──────── Page excerpt
Between congresses, the supreme decision-making body is the National Secretariat, headed by the Secretary General. The NS is elected by the GPC. It is subdivided into committees handling defense, diplomatic affairs, etc. The 2003 NS, elected at the 11th GPC in Tifariti, Western Sahara, has 41 members. Twelve of these are secret delegates from the Moroccan-controlled areas of Western Sahara. This is a shift in policy, as the Polisario traditionally confined political appointments to diaspora Sahrawis, for fear of infiltration and difficulties in communicating with Sahrawis in the Moroccan-controlled territories. It is probably intended to strengthen the movement’s underground network in Moroccan-controlled Western Sahara, and link up with the rapidly growing Sahrawi civil rights activism.

In 2004, an anti-ceasefire and anti-Abdelaziz opposition fraction, the Front Polisario Khat al-Shahid announced its existence, in the first break with the principle of “national unity” (i.e., working in one single organization to prevent internal conflict). It calls for reforms in the movement, as well as resumption of hostilities with Morocco. But it remains of little importance to the conflict, as the group had split in two factions, and Polisario has refused dialogs with it, stating that political decisions must be taken within the established political system.
────────────────
• [What needs to be done]:
Copy out the Polisario passage word for word from "Between congresses, the" to "civil rights activism.".
──────── Material
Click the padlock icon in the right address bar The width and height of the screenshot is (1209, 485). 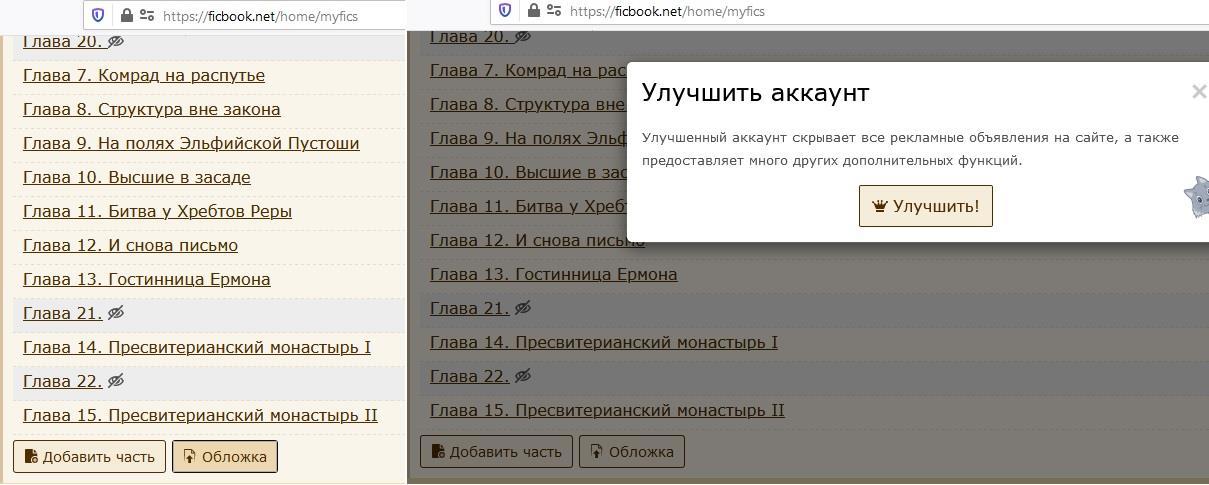click(533, 11)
────────────────
• [Exercise solution]:
Between congresses, the supreme decision-making body is the National Secretariat, headed by the Secretary General. The NS is elected by the GPC. It is subdivided into committees handling defense, diplomatic affairs, etc. The 2003 NS, elected at the 11th GPC in Tifariti, Western Sahara, has 41 members. Twelve of these are secret delegates from the Moroccan-controlled areas of Western Sahara. This is a shift in policy, as the Polisario traditionally confined political appointments to diaspora Sahrawis, for fear of infiltration and difficulties in communicating with Sahrawis in the Moroccan-controlled territories. It is probably intended to strengthen the movement’s underground network in Moroccan-controlled Western Sahara, and link up with the rapidly growing Sahrawi civil rights activism.